Repeat the following entries verbatim, apart from the pictures.

▶ [Records to use]
────
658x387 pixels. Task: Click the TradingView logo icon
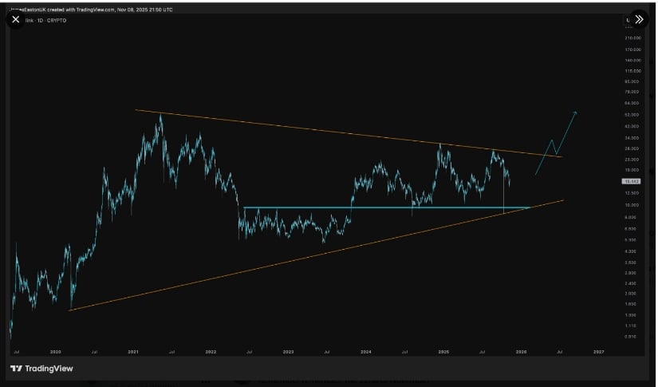pyautogui.click(x=16, y=369)
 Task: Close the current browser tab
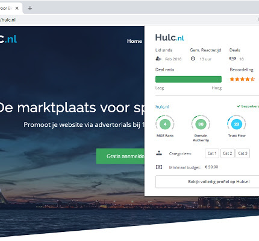click(17, 8)
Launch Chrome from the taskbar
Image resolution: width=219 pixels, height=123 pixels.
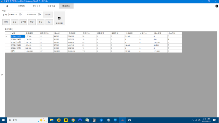coord(73,120)
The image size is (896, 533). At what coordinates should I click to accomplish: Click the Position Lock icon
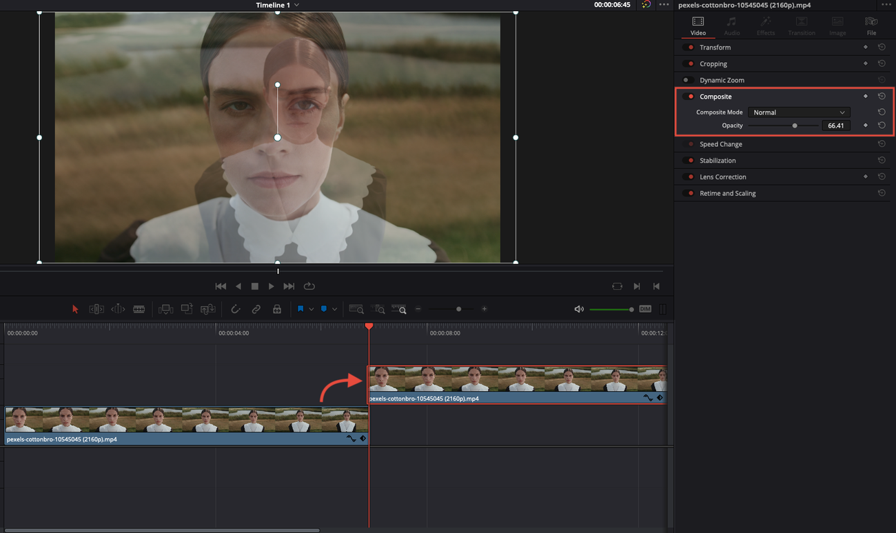277,309
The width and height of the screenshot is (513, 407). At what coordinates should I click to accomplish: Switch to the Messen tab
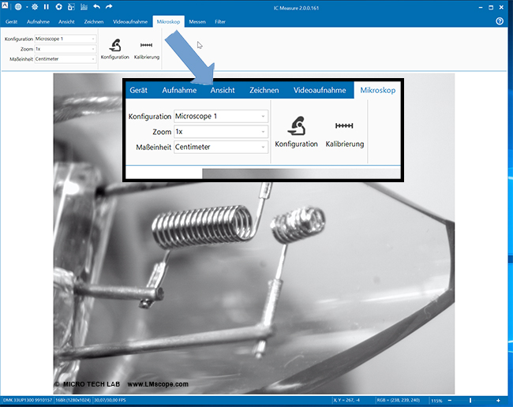click(197, 21)
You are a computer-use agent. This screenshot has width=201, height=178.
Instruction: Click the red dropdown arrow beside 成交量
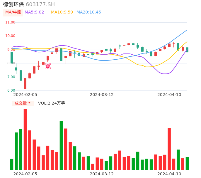(x=29, y=103)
────
▶ [Answer to this problem]
658x387 pixels. Task: Click the TradingView logo icon
pyautogui.click(x=16, y=369)
 Task: Close the current browser tab
click(17, 8)
Launch Chrome from the taskbar
Image resolution: width=219 pixels, height=123 pixels.
coord(73,120)
The image size is (896, 533). At what coordinates should I click to accomplish: Click the Position Lock icon
277,309
The width and height of the screenshot is (513, 407). At what coordinates should I click to accomplish: Switch to the Messen tab
click(197, 21)
You are a computer-use agent. This screenshot has width=201, height=178.
Instruction: Click the red dropdown arrow beside 成交量
(x=29, y=103)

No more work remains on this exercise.